Aim of the task => List every distinct number in the Japan machinery orders article, whether written in figures or in words. Leave out "first" and the number in "COVID-19".

Reading passage =>
________________________

Wednesday, November 11, 2020

Japan machinery orders fall, clouding outlook for capital spending recovery

 

Japan's core machinery orders fell for the first time in three months in September and at a faster than expected pace.



By Daniel Leussink
TOKYO (Reuters) - Japan's core machinery orders fell for the first time in three months in September and at faster than expected pace, denting hopes that a quick pickup in business spending could help the economy stage a brisk recovery from its COVID-19 crisis.

The decrease in core orders underscored corporate Japan's reluctance to commit to more capital investment as a resurgence in coronavirus infections darkened the outlook for global demand.

Core machinery orders, a highly volatile data series regarded as an indicator of capital spending in the coming six to nine months, lost 4.4% in September after a 0.2% rise in the previous month.

________________________

Records =>
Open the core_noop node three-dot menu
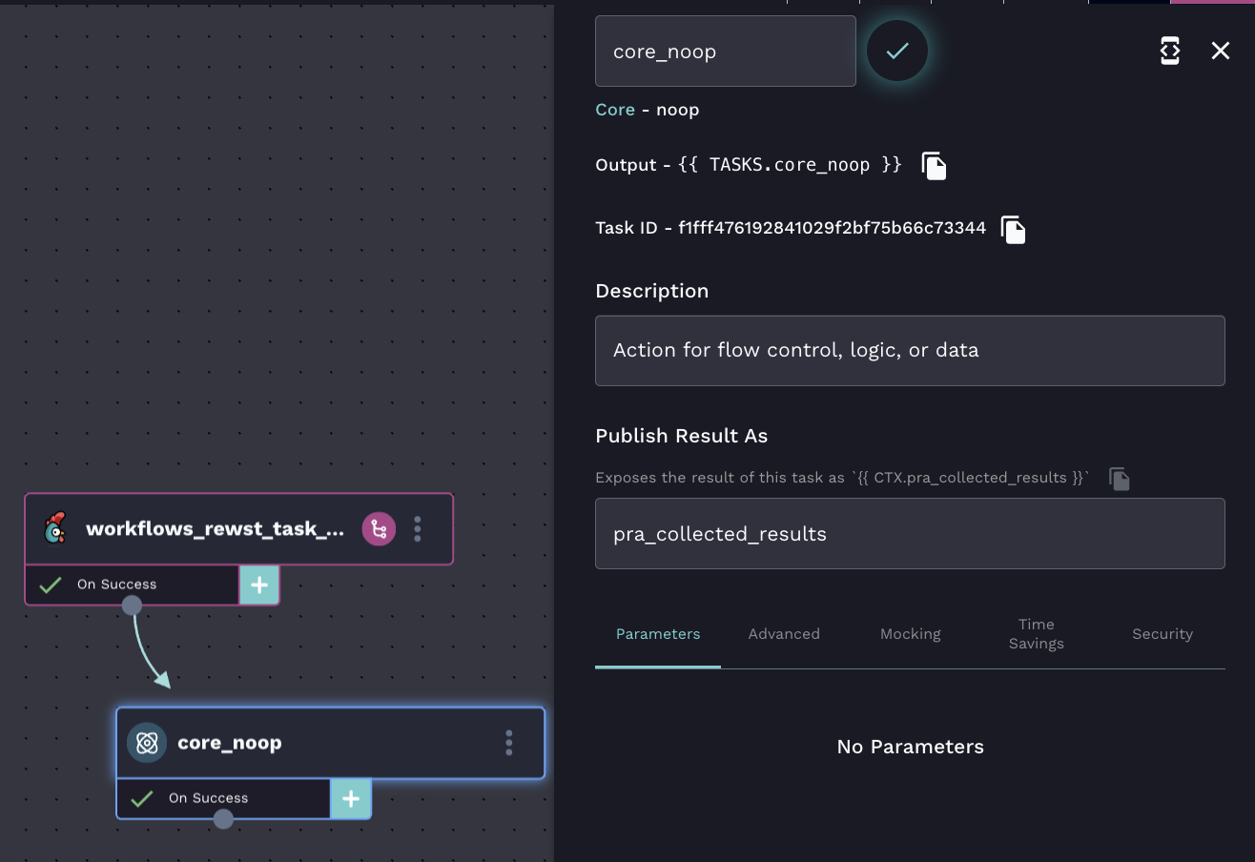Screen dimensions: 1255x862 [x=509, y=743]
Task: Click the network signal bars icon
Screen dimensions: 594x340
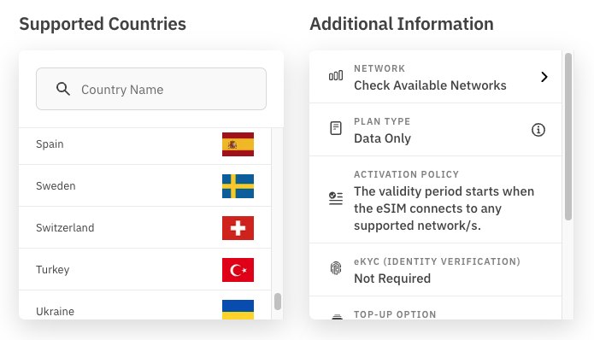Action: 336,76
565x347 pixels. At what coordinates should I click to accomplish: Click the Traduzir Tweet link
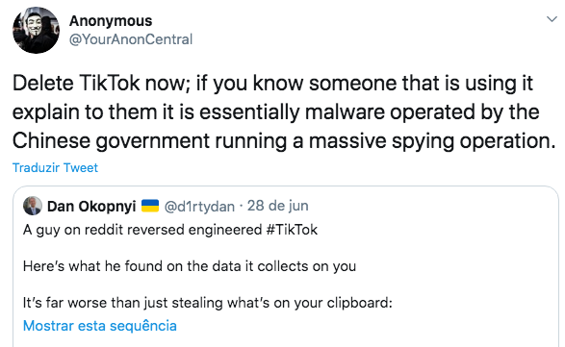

________________________

Answer space => 11, 2020, three, six, nine, 4.4%, 0.2%